## Source information
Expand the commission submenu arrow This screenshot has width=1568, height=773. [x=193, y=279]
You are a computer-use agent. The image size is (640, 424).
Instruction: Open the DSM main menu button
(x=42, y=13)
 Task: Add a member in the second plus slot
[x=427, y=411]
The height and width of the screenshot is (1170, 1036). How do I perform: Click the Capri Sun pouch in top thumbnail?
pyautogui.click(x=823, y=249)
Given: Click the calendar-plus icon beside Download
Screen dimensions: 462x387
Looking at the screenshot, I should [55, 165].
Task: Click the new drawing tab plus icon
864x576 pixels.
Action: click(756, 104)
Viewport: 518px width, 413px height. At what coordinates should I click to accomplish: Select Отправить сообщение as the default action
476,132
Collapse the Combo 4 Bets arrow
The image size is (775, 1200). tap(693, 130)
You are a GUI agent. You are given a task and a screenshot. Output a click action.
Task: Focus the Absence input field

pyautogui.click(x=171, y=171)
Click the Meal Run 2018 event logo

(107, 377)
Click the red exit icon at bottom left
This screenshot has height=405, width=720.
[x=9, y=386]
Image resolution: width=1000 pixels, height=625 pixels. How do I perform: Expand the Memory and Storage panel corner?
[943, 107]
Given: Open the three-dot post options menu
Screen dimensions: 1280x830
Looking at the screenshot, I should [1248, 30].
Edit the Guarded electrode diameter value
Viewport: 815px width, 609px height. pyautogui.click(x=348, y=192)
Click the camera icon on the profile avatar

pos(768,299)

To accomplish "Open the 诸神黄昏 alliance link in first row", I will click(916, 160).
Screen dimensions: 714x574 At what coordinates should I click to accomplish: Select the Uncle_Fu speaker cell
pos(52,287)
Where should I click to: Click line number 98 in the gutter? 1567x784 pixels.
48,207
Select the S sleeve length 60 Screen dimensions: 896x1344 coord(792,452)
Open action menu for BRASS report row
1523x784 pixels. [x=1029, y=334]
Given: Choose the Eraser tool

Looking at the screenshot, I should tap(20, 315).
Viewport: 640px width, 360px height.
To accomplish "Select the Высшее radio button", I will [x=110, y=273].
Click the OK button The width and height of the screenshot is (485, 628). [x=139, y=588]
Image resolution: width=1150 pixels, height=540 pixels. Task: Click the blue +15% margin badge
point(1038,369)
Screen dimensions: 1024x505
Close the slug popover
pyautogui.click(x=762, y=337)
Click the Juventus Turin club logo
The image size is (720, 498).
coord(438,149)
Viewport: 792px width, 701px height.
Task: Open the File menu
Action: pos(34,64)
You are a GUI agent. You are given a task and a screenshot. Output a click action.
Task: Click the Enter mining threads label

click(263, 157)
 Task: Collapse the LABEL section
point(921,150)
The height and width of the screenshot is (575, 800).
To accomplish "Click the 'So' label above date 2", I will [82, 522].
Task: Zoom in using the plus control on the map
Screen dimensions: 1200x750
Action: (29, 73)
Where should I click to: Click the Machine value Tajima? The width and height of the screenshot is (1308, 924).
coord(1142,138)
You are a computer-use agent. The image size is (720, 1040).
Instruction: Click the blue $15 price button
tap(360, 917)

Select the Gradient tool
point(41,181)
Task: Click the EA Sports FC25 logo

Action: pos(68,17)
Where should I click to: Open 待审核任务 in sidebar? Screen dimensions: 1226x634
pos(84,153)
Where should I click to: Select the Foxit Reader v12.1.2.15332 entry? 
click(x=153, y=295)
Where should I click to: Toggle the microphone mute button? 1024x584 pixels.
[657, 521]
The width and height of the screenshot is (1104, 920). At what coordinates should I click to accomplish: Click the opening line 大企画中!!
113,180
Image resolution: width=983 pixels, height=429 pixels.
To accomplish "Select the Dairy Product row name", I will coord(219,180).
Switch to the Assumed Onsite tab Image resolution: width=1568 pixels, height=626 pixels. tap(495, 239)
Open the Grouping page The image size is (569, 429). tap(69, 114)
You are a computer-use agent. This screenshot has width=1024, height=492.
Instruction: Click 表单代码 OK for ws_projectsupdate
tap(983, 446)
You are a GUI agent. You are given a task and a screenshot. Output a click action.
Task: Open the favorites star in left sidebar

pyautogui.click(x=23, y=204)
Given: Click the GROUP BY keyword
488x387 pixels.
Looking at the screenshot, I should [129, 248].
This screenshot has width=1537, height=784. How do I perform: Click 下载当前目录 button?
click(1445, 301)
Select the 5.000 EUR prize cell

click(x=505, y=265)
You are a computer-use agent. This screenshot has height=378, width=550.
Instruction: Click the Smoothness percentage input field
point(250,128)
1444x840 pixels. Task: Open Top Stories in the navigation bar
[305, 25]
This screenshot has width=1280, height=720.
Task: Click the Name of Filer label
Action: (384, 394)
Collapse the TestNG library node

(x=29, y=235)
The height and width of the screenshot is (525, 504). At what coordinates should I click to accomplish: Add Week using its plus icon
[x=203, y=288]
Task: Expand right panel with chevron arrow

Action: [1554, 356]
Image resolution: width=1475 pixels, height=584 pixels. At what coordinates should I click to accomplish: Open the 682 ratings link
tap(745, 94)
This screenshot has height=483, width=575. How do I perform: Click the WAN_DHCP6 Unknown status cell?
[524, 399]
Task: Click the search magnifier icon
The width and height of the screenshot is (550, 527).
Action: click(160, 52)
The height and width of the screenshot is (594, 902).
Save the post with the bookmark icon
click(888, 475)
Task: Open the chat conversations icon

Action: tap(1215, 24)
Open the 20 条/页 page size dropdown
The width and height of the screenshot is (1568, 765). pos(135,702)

## Description of the task
Transcribe the records above with every character unchanged.

## Exercise answer
Expand the commission submenu arrow This screenshot has width=1568, height=773. [x=193, y=279]
You are a computer-use agent. The image size is (640, 424).
Instruction: Open the DSM main menu button
(x=42, y=13)
 Task: Add a member in the second plus slot
[x=427, y=411]
The height and width of the screenshot is (1170, 1036). How do I perform: Click the Capri Sun pouch in top thumbnail?
pyautogui.click(x=823, y=249)
Given: Click the calendar-plus icon beside Download
Screen dimensions: 462x387
Looking at the screenshot, I should [55, 165].
Task: Click the new drawing tab plus icon
864x576 pixels.
Action: click(756, 104)
Viewport: 518px width, 413px height. At what coordinates should I click to accomplish: Select Отправить сообщение as the default action
476,132
Collapse the Combo 4 Bets arrow
The image size is (775, 1200). tap(693, 130)
You are a GUI agent. You are given a task and a screenshot. Output a click action.
Task: Focus the Absence input field

pyautogui.click(x=171, y=171)
Click the Meal Run 2018 event logo

(107, 377)
Click the red exit icon at bottom left
This screenshot has height=405, width=720.
[x=9, y=386]
Image resolution: width=1000 pixels, height=625 pixels. How do I perform: Expand the Memory and Storage panel corner?
[943, 107]
Given: Open the three-dot post options menu
Screen dimensions: 1280x830
Looking at the screenshot, I should [1248, 30].
Edit the Guarded electrode diameter value
Viewport: 815px width, 609px height. pyautogui.click(x=348, y=192)
Click the camera icon on the profile avatar

pos(768,299)

To accomplish "Open the 诸神黄昏 alliance link in first row", I will click(916, 160).
Screen dimensions: 714x574 At what coordinates should I click to accomplish: Select the Uncle_Fu speaker cell
pos(52,287)
Where should I click to: Click line number 98 in the gutter? 1567x784 pixels.
48,207
Select the S sleeve length 60 Screen dimensions: 896x1344 coord(792,452)
Open action menu for BRASS report row
1523x784 pixels. [x=1029, y=334]
Given: Choose the Eraser tool

Looking at the screenshot, I should tap(20, 315).
Viewport: 640px width, 360px height.
To accomplish "Select the Высшее radio button", I will [x=110, y=273].
Click the OK button The width and height of the screenshot is (485, 628). [x=139, y=588]
Image resolution: width=1150 pixels, height=540 pixels. Task: Click the blue +15% margin badge
point(1038,369)
Screen dimensions: 1024x505
Close the slug popover
pyautogui.click(x=762, y=337)
Click the Juventus Turin club logo
The image size is (720, 498).
coord(438,149)
Viewport: 792px width, 701px height.
Task: Open the File menu
Action: pos(34,64)
You are a GUI agent. You are given a task and a screenshot. Output a click action.
Task: Click the Enter mining threads label

click(263, 157)
 Task: Collapse the LABEL section
point(921,150)
The height and width of the screenshot is (575, 800).
To accomplish "Click the 'So' label above date 2", I will [82, 522].
Task: Zoom in using the plus control on the map
Screen dimensions: 1200x750
Action: (29, 73)
Where should I click to: Click the Machine value Tajima? The width and height of the screenshot is (1308, 924).
coord(1142,138)
You are a computer-use agent. The image size is (720, 1040).
Instruction: Click the blue $15 price button
tap(360, 917)

Select the Gradient tool
point(41,181)
Task: Click the EA Sports FC25 logo

Action: pos(68,17)
Where should I click to: Open 待审核任务 in sidebar? Screen dimensions: 1226x634
pos(84,153)
Where should I click to: Select the Foxit Reader v12.1.2.15332 entry? 
click(x=153, y=295)
Where should I click to: Toggle the microphone mute button? 1024x584 pixels.
[657, 521]
The width and height of the screenshot is (1104, 920). At what coordinates should I click to accomplish: Click the opening line 大企画中!!
113,180
Image resolution: width=983 pixels, height=429 pixels.
To accomplish "Select the Dairy Product row name", I will coord(219,180).
Switch to the Assumed Onsite tab Image resolution: width=1568 pixels, height=626 pixels. tap(495, 239)
Open the Grouping page The image size is (569, 429). tap(69, 114)
You are a computer-use agent. This screenshot has width=1024, height=492.
Instruction: Click 表单代码 OK for ws_projectsupdate
tap(983, 446)
You are a GUI agent. You are given a task and a screenshot. Output a click action.
Task: Open the favorites star in left sidebar

pyautogui.click(x=23, y=204)
Given: Click the GROUP BY keyword
488x387 pixels.
Looking at the screenshot, I should [129, 248].
This screenshot has width=1537, height=784. How do I perform: Click 下载当前目录 button?
click(1445, 301)
Select the 5.000 EUR prize cell

click(x=505, y=265)
You are a computer-use agent. This screenshot has height=378, width=550.
Instruction: Click the Smoothness percentage input field
point(250,128)
1444x840 pixels. Task: Open Top Stories in the navigation bar
[305, 25]
This screenshot has width=1280, height=720.
Task: Click the Name of Filer label
Action: (384, 394)
Collapse the TestNG library node

(x=29, y=235)
The height and width of the screenshot is (525, 504). At what coordinates should I click to accomplish: Add Week using its plus icon
[x=203, y=288]
Task: Expand right panel with chevron arrow

Action: [1554, 356]
Image resolution: width=1475 pixels, height=584 pixels. At what coordinates should I click to accomplish: Open the 682 ratings link
tap(745, 94)
This screenshot has height=483, width=575. How do I perform: Click the WAN_DHCP6 Unknown status cell?
[524, 399]
Task: Click the search magnifier icon
The width and height of the screenshot is (550, 527).
Action: click(160, 52)
The height and width of the screenshot is (594, 902).
Save the post with the bookmark icon
click(888, 475)
Task: Open the chat conversations icon

Action: tap(1215, 24)
Open the 20 条/页 page size dropdown
The width and height of the screenshot is (1568, 765). pos(135,702)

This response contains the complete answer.